La bride est tenue, la poésie se meurt. Mais la mélodie intérieure de l’Andante, avec ses ponctuations savamment modelées indique bien que le grand jeune homme est sensible à cet art. Les jeux du Scherzo montrent une maîtrise des dynamiques clouante, mais comme extérieure. Cela tourne un rien à vide. Et même le Finale, construit à mesure, superbe de son et d’aplomb, manque d’élan, suite de séquences sans véritable fil conducteur.

L’élan, ce n’est pas ce qui manque à Eugene Ormandy ! Sibelius l’avait adoubé, recevant le microsillon Philips couplant les 4e et 5e Symphonies (1954*), il lui avait écrit toute l’admiration qu’il vouait à ces enregistrements âpres, sans concessions. Et (presque) tout ce que le chef hongrois a enregistré du Finlandais est marqué au sceau du génie. Pour clore son concert au Royal Festival Hall du 14 juin 1963, il avait programmé la Deuxième Symphonie de Sibelius.

Le Philharmonia était rompu à cette partition, et les mélomanes londoniens vouaient un culte à l’auteur de Tapiola. Mais Ormandy exigea que les bois et les trompettes fussent doublés. Même à Philadelphie il procédait de la sorte, voulant obtenir dans le Finale un élargissement du son qui stupéfiait le public. L’effet se reproduit ici, malgré les limites de la prise de son, Ormandy lisant l’œuvre sans complexe depuis les grandes symphonies de Tchaikovski, la dirigeant comme de la plus pure musique romantique, avec une furia, une intensité, un sens des phrasés sostenuto qui se sont perdus de nos jours.

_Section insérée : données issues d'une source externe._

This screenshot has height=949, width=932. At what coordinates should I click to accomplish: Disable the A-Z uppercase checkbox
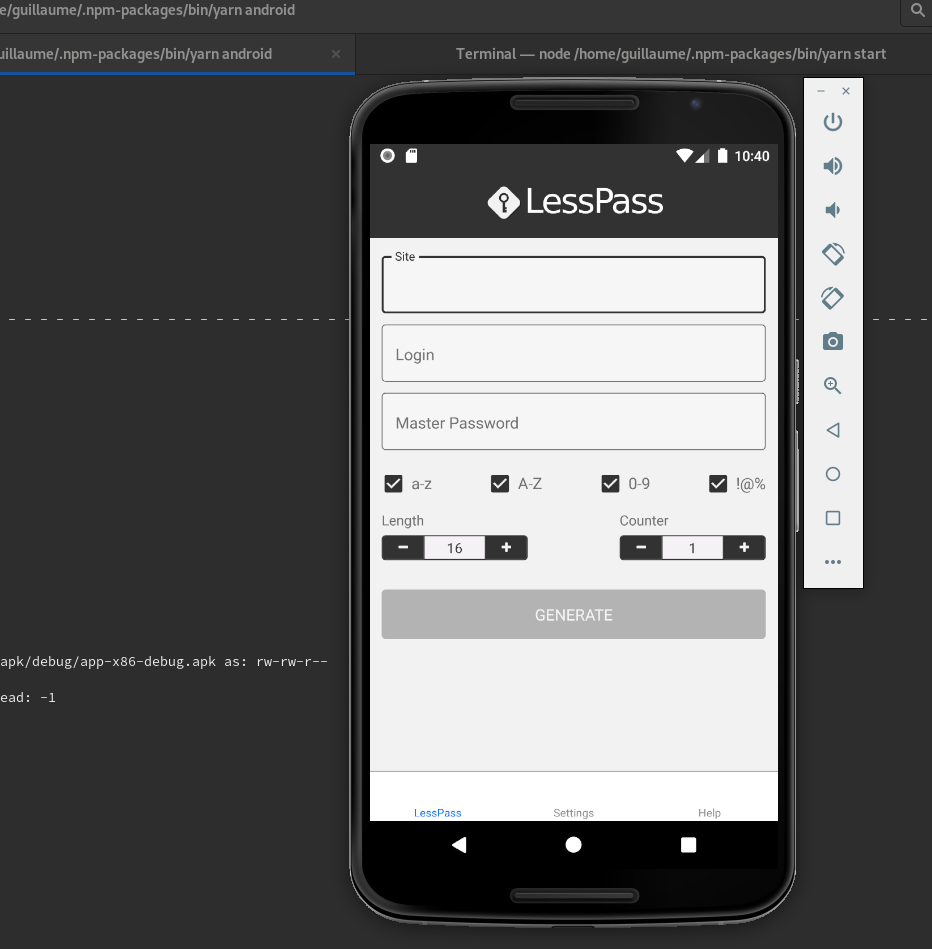tap(500, 483)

Et des prises de risque inouïes : je crois que le tempo du Scherzo est le plus rapide que j’ai jamais entendu. Finale immense, qui dans son acmé se pare d’une dimension panique. Le public est transporté, et moi donc ! Le reste du concert est tout aussi fabuleux, Empereur lumineux, classique, d’une élégance absolue selon Arthur Rubinstein, Première Symphonie de Prokofiev persiffleuse, ironique, très à la Haydn, décidément la soirée fut décoiffante.

LE DISQUE DU JOUR

cover nelsons sibelius bsoRichard Wagner (1813-1883)
Tannhäuser – Ouverture
Jean Sibelius (1865-1957)
Symphonie No. 2 en ré majeur, Op. 43

Boston Symphony Orchestra Orchestre Symphonique de Boston
Andris Nelsons, direction
Un album du label BSO Classics 1401

cover sibelius ormandy testament
Sergeï Prokofiev (1891-1953)
Symphonie No. 1 en ré majeur, Op. 25 « Classique »
Ludwig van Beethoven (1732-1809)
Concerto pour piano No. 5 en mi bémol majeur, Op. 73 « Empereur »
Jean Sibelius (1865-1957)
Symphonie No. 2 en ré majeur, Op. 43

Arthur Rubinstein, piano
Philharmonia Orchestra
Eugene Ormandy, direction
Un double album du label Testament SBT2-1503

*ndlr: En fait ce LP Philips contenait des bandes CBS réalisées à Philadelphie en 1954. CBS était alors distribué par Philips/Epic en Europe. Au cours du début des années 1950, Ormandy a aussi enregistré de Sibelius en studio les oeuvres suivantes : les Légendes du Kalevala en 1951, Tapiola, En Saga, La Fille de Pohjola, Les Océanides en 1955, et plusieurs fois Finlandia – pour ne citer que les choses les plus significatives. Au début des années 1960, en complément de l’ensemble MONO, Ormandy enregistre un autre ensemble de pièces de Sibelius (par exemple les Symphonies Nos. 1, 7). Puis dans les années 1970, pour RCA et EMI, il gravera à nouveau ses oeuvres fétiches, dont les Légendes, et les Symphonies Nos. 2, 4, 5, 7). Il n’a jamais interprété la 3è du maître finlandais.